安全なところに住める、移住権って権利はあっても、子どもたちは、自分たちで言えないじゃないですか。せめて放射線の影響を少しでも低減させる方策って言うのを考えてあげなきゃいけない。

阪口:あの事故から26年たってもそんな状態なんですね。

菅谷:私は阪口さんからいただいた中国の放射能を防ぐ食材や漢方薬の研究の資料をみせてもらって、ある意味科学的だと思ったんです。だからチェルノブイリのときより、一歩進んだ形の事をやっていただきたいですね。 しかも、チェルノブイリの場合は、ずっと遅れての対応ですから、阪口さんのグループは、とても早い対応です。
私としてもとてもありがたいと思っています。

阪口:チェルノブイリの場合は甲状腺ガンが出始めるまでの間というのは、低線量の放射能被曝を防ぐ為の生活はできなかったのでしょうか?

菅谷:できなかったですね。 だってうんと貧しいもの、それはもう本当に気の毒な位ですよ。
特に汚染の村々、汚染地なんて、ちょうど旧ソ連が崩壊したままの状態ですからね。 日本は、チェルノブイリに比べれば、食事も選びやすい環境です。今回皆さんの様に早い時期に、せめてこれだけはやったらどうですかという提示はすごく大事だと思いますよ。

img140928a.jpg

3.11以降、コミュニティが崩壊している

菅谷:実は、この間福島にお住まいの方がご夫婦で来られました。「ガンが出たから大変でしょ?」と言う話になりました。 自主避難で、お母さんと中学3年生のお嬢さんが、入試のために松本市に来てます。お父さんは福島でばらばらの生活です。
中学生の高学年や高校生の女子の会話で、大変なことになっているんです。
「私達はもう国から捨てられちゃったんだよね」と・・・言っていると。
こういう表現でびっくりしました。
少し前になりますが、やっぱり中学生とか高校生の子供達の会話で「もう私達は被曝しちゃったんだよね、だからもう結婚できないよね。 それに子供も産めないよね」と言うことを言っているとのことでした。

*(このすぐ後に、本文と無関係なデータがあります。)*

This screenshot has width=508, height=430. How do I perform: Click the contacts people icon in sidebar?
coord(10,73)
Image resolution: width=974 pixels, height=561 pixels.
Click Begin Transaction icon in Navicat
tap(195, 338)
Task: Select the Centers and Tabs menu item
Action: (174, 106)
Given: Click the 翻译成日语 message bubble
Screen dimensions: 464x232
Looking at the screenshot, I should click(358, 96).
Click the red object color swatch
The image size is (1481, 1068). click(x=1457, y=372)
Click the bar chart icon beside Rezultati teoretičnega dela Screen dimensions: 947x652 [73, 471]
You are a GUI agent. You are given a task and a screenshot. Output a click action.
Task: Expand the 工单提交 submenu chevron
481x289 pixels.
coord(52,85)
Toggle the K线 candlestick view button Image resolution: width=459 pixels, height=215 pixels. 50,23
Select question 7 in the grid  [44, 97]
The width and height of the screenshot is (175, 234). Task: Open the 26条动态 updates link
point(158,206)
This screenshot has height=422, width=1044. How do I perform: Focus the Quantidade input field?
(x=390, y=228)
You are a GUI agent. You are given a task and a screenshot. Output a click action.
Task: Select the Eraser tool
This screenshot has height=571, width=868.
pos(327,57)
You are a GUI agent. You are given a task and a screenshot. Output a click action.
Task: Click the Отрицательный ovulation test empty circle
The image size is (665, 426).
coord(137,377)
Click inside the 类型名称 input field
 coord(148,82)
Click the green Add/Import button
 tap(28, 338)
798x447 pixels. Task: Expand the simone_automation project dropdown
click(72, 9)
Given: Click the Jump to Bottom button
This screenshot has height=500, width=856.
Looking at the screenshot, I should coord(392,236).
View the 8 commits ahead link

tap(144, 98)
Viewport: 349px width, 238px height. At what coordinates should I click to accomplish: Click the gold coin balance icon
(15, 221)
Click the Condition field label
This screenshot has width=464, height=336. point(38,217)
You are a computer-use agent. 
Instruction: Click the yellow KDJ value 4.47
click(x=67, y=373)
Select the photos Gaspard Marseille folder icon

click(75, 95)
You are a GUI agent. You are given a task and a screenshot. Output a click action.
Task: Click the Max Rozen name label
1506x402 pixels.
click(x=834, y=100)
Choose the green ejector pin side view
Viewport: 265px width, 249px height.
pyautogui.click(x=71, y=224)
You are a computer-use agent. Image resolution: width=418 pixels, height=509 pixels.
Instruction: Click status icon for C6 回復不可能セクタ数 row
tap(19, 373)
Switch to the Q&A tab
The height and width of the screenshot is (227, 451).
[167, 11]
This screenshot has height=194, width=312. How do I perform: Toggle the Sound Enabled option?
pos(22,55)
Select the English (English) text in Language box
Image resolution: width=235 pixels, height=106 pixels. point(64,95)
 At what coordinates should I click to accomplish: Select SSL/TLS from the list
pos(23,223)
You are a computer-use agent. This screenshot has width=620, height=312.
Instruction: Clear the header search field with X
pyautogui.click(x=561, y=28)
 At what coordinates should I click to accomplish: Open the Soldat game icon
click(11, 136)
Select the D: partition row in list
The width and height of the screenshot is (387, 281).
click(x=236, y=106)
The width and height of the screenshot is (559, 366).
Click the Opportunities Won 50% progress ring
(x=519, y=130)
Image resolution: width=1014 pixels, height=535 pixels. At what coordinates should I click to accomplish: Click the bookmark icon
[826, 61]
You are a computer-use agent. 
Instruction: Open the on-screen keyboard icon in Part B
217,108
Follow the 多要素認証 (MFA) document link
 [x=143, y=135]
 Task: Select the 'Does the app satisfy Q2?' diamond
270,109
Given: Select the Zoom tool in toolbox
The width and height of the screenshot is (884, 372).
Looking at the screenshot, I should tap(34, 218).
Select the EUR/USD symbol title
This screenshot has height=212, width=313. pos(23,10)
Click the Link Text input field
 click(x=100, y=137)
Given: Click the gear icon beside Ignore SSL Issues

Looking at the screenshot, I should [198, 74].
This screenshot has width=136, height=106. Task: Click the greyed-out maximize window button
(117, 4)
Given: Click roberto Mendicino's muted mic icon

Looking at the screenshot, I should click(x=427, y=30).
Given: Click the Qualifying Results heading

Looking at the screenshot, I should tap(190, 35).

それを聞き、私は本当に大変な事になってしまったと思いました。
とにかく、この子供達の肉体的な健康維持はもちろん、早くメンタルな部分を何とかしないといけないと思い、国に対して声をあげました。
でも、きちんとやらないですね・・・。 21世紀を背負ってくれる子供達に対してこんな対応をするというのは、これはもう憤りを越して唖然としてしまいました。

阪口:そういう話は噂には聞いてますが、表に出てこないですね。ケアが必要なことという風に、きちんと認識されていないと思います。

菅谷:本当に原子力災害の残念な事は、一つは地域の経済とか産業が全部壊滅してしまう事です。 二つ目は、そこのコミュニティーが壊れてバラバラになってしまう事。私がお聞きした福島の例ですが、自主避難をしていた人が、故郷のお家にたまに子どもを連れて戻ると、町の皆さんがこう言うそうです。
例えば、“阪口さん、何よ、あなた逃げたの”って。
もうね、怒号だそうです。 かつてはあんなに親しくしていた人達だったのに、全部崩れてしまった。だからもうコミュニティーはなくなってしまいますね。

三つ目は、「家族の崩壊」です。
松本に来ている方で、何人か、もう離婚しているのです。小さなお子さんを連れ、来てるじゃないですか。お父さんは仕事の関係で福島に残ってる。で、当初の頃はお父さんはこっちへくるんですが、その後お父さんは向こうにいるうちに放射能の影響って見えないから、忘れちゃうんですよね。そして、奥さんや子供達に帰って来いと言うわけです。奥さんは当然帰れないと言って、結局は話がこじれちゃって。私はこっちに残るって・・・そういう時に女性ってわかるんですよね、お父さんってこういう人だったって。